Motif is the second cannabis company to move into in the innovation centre. In 2016, WeedMD started growing marijuana in an 8,000-square-metre building that the company has since bought.
Marijuana companies across Canada are preparing for the introduction of cannabis-infused edibles, extracts and topicals – products will become legal no later than Oct. 17.
The market for alternative cannabis products like food, drinks and topicals could be worth as much as $2.7 billion annually, according to a report released last week by accounting firm Deloitte.
The Motif plant will be capable of processing up to 250,000 kilograms of hemp and cannabis biomass annually, extracting compounds like Tetrahydrocannabinol (THC) and cannabidiol (CBD).
Some large-scale pot producers are adding extraction plants to their existing operations, but it’s not an easy or inexpensive process, Haase said.
“Our goal is to be able to produce these products cheaper than they can in house,” he said, noting the company has raised $5.2 million in funding.
Motif has already signed agreements worth $25 million with Ontario pot producers over the next two years, Haase said, declining to identify them.
Jack Baribeau, the chief executive of the Elgin Innovation Centre, said he didn’t envision cannabis companies would be among his tenants when he bought the space from Imperial for an undisclosed sum in 2010.
“I guess at the time that was a little bit ahead of the game,” he said. “We really didn’t really have set mission other than to break it into smaller pieces and create jobs for the community.”
The sprawling complex – where more than 800 tobacco workers once toiled – is now home to businesses ranging from shrimp farming and steel fabrication to information technology and automotive packaging, employing a combined 400 workers.

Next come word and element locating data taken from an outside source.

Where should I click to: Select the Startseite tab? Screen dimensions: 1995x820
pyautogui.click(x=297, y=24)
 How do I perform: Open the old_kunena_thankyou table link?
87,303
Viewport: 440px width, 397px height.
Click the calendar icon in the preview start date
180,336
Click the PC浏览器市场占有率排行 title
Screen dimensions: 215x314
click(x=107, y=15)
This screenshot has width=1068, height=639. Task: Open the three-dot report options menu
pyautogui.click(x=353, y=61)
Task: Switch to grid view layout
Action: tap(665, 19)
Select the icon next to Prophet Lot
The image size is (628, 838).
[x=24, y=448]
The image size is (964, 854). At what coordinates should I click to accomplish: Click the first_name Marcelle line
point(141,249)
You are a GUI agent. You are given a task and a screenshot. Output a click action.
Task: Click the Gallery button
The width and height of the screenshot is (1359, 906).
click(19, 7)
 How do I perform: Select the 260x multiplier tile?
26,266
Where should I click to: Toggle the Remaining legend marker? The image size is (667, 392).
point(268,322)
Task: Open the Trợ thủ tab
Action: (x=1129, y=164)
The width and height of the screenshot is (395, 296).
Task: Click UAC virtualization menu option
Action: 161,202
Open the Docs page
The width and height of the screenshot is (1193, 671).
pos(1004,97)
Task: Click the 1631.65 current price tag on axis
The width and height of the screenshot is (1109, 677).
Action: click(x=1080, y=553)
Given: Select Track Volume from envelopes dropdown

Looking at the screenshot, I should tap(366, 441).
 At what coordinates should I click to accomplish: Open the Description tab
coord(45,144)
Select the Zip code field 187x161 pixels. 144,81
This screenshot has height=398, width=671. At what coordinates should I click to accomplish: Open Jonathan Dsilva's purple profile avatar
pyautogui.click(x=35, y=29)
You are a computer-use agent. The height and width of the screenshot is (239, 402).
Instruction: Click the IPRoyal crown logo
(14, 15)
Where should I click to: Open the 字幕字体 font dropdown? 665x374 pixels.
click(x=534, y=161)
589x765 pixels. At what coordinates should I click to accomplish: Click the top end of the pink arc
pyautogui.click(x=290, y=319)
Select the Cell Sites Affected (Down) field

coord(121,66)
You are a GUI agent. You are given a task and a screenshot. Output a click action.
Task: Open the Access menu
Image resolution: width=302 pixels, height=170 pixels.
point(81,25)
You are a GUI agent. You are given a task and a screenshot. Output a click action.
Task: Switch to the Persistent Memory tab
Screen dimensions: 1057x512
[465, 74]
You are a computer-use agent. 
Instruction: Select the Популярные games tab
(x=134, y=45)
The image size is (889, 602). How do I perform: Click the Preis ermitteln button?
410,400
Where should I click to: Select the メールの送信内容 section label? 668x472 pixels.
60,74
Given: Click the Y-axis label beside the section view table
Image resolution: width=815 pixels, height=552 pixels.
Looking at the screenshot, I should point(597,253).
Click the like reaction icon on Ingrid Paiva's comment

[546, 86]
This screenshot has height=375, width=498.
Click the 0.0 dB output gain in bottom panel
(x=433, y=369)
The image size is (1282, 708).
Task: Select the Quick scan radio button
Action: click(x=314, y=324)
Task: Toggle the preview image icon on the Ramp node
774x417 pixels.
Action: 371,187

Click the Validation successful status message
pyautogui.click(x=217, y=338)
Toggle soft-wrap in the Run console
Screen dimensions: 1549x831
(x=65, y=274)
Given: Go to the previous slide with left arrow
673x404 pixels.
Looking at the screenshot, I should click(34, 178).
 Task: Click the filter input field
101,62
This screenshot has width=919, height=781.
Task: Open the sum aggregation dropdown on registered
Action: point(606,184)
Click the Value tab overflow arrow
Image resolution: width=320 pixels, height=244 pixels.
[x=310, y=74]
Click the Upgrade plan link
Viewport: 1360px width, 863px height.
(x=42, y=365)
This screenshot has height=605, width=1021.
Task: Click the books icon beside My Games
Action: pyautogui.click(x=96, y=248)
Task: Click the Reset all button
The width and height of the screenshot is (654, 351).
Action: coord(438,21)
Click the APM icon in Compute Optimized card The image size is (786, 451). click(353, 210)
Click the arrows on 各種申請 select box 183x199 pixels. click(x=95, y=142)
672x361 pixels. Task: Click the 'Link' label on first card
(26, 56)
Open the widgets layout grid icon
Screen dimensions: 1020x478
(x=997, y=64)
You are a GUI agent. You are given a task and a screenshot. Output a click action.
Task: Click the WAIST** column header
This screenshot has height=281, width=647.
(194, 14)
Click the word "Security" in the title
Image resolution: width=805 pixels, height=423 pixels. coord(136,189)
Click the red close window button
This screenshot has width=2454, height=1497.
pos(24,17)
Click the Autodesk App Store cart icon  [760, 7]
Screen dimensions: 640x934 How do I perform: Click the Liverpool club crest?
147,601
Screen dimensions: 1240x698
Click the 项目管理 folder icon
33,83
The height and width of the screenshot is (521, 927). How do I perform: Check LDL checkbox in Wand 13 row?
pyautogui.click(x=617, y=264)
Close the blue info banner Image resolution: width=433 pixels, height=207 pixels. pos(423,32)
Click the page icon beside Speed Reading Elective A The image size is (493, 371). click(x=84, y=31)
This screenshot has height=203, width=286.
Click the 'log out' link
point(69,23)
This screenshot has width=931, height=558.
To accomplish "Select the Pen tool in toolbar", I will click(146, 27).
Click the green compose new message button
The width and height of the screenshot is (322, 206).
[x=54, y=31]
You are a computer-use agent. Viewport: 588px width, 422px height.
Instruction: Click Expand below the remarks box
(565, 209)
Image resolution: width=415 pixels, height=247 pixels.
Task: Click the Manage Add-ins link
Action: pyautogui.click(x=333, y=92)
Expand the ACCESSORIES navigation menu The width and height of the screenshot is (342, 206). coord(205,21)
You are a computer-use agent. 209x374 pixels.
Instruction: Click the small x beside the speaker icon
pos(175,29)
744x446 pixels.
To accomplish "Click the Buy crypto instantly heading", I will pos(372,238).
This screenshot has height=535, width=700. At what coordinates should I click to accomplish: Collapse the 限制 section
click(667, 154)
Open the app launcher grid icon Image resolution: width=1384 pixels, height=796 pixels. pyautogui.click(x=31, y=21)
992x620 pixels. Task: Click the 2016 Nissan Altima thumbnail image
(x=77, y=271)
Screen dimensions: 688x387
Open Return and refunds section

With the centre at just half its capacity, tenants have the option of expanding their operations, Baribeau said.
“It gives them vision without the capital expense and allows them to consider growth,” he said, adding additional space is also offered on a monthly basis.
Motif is already eyeing expansion, with a deal in place that gives them first dibs at an additional 7,400 square metres.
“There’s a lot more space for us to grow into,” Haase said.